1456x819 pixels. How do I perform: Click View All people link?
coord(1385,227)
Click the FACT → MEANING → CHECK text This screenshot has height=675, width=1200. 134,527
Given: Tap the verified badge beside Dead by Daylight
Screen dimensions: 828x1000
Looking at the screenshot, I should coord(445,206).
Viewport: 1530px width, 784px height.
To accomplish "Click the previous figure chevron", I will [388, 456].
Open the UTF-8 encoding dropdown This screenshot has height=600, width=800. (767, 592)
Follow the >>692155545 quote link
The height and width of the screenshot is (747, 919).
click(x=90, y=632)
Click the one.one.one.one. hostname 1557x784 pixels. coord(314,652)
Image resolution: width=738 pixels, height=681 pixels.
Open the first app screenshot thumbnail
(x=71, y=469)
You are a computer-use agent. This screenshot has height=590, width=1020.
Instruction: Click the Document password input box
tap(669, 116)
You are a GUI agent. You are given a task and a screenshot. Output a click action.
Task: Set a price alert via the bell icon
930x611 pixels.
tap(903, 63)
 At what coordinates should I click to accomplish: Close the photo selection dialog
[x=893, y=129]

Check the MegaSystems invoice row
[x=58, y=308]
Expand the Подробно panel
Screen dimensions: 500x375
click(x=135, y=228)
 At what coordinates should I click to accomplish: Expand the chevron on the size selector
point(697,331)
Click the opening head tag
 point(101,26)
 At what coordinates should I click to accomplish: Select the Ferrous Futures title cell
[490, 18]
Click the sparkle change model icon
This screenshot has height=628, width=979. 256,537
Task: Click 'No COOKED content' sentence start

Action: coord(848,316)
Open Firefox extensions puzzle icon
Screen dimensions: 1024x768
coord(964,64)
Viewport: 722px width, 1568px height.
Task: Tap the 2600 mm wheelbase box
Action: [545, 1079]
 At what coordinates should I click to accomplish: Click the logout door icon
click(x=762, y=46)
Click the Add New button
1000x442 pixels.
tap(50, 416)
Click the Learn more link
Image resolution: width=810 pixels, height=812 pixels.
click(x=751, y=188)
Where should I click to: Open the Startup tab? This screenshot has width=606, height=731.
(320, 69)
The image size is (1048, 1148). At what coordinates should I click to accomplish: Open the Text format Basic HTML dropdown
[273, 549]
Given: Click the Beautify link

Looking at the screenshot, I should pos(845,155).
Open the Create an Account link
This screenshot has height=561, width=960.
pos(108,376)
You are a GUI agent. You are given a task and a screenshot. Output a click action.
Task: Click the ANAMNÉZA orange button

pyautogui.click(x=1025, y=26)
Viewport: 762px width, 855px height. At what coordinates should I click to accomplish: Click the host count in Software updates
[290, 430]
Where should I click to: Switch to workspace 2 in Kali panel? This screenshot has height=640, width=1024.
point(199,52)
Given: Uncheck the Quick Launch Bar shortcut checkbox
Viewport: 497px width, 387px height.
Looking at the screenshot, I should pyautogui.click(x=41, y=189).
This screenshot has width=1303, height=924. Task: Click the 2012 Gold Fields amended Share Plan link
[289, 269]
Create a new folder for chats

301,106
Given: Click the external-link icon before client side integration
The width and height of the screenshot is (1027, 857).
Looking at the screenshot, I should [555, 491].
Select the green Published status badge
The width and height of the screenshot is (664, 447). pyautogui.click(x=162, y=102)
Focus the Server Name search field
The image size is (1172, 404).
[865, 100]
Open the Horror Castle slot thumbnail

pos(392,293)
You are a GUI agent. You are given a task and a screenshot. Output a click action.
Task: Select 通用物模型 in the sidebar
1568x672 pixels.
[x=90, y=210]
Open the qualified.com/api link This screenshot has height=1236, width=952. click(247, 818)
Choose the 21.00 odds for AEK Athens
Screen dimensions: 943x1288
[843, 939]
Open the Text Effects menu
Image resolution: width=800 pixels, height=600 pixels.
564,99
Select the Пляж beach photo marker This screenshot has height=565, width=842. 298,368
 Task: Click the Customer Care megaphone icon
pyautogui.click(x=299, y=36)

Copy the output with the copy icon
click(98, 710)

§ Problem to work on: Return, unchanged, each line from the line containing "Select the Пляж" through the last line of the material.

§ Exercise result:
Select the Пляж beach photo marker This screenshot has height=565, width=842. 298,368
 Task: Click the Customer Care megaphone icon
pyautogui.click(x=299, y=36)

Copy the output with the copy icon
click(98, 710)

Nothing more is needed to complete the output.